The owner of Victoria’s Secret also posted negative results, a sign its efforts to shift its marketing approach haven’t been enough. L Brands has struggled to adjust to a broader change in the lingerie business, and has been slow to adopt online initiatives as the retail landscape shifts. It just launched in-store pickups for online orders late last year.


Total revenue during November and December dropped 3%, with stores sales alone declining 4%. Ecommerce revenue changes was not disclosed.

J.C. Penney

The Dallas-based department store chain, which has been fighting to reverse falling foot traffic and improve its inventory management, reported that same-store sales fell 5.3% in the holiday period when excluding the impact of its exit from the appliance and furniture categories.

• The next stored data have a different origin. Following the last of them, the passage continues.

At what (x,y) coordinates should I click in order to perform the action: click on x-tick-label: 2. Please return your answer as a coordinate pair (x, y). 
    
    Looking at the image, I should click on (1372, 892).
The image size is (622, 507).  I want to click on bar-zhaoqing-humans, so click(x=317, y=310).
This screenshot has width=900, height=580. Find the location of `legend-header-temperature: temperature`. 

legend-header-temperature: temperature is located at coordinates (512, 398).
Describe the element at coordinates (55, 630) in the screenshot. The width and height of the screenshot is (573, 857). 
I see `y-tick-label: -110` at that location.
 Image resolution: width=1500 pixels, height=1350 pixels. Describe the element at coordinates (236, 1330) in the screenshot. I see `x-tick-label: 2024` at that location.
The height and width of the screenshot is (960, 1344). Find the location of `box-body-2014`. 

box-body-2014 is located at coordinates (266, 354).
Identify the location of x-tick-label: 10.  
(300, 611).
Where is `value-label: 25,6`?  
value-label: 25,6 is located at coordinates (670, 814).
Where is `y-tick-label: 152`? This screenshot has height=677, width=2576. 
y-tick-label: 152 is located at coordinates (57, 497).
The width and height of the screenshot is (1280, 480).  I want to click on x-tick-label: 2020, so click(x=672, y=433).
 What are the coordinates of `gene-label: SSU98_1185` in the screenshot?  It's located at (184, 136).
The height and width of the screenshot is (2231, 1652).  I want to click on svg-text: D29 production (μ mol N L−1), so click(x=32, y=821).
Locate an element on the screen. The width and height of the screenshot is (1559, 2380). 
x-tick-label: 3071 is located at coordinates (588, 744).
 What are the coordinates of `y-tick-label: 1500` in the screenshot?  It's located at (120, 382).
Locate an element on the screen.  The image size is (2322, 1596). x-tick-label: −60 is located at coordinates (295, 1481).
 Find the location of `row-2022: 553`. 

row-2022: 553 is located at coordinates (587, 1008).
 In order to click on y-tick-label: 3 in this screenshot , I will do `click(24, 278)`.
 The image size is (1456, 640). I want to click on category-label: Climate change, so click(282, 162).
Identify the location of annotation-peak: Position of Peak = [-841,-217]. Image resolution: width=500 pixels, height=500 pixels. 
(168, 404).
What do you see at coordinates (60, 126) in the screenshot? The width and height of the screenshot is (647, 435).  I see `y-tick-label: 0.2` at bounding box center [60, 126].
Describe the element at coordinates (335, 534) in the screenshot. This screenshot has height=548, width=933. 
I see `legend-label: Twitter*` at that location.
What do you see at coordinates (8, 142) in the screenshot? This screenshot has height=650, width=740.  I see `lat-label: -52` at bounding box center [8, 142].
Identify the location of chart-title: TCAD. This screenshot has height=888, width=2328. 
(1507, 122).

J.C. Penney reaffirmed its forecast for a full-year adjusted comparable-store sales decline of 5% to 6%. It did not break out ecommerce earnings.

In other earnings news:

    • Pharmacy chain Walgreens Boots Alliance (No. 43) reported online Black Friday weekend sales rose 45% over the same period last year. Digitally initiated sales, which includes prescriptions sent online in addition to ecommerce sales, grew 9% to $3.70 billion.
    • Apparel retailer Urban Outfitters Inc. (No. 45) increased sales for the November and December by 3%, the retailer reported, but it didn’t give exact figures on ecommerce. That growth was driven by online sales increases but retail store sales fell during the period.
    • Abercrombie & Fitch Co. (No. 72) says it isn’t afraid to leave even the best shopping centers behind as it shrinks its footprint. The teen apparel retailer, which owns Abercrombie and sister brand Hollister, is looking to make many of its existing shops smaller and cut square-footage as shoppers flock online. As of November, Abercrombie and Hollister had 677 stores across the U.S. CEO Fran Horowitz said Monday at the ICR Conference in Orlando that continuing to adjust the stores’ footprint will be her top priority for the company this year.
    • Home goods retailer Pier 1 Imports Inc. (No. 122) is planning to dismiss about 40% of its headquarters staff, roughly 300 people, and is canceling orders as it works to overhaul the troubled business, according to people with knowledge of the matter who spoke with Bloomberg. The retailer has drafted a bankruptcy plan and last month made a presentation to creditors that envisioned a smaller post-bankruptcy company with about $900 million in annual sales.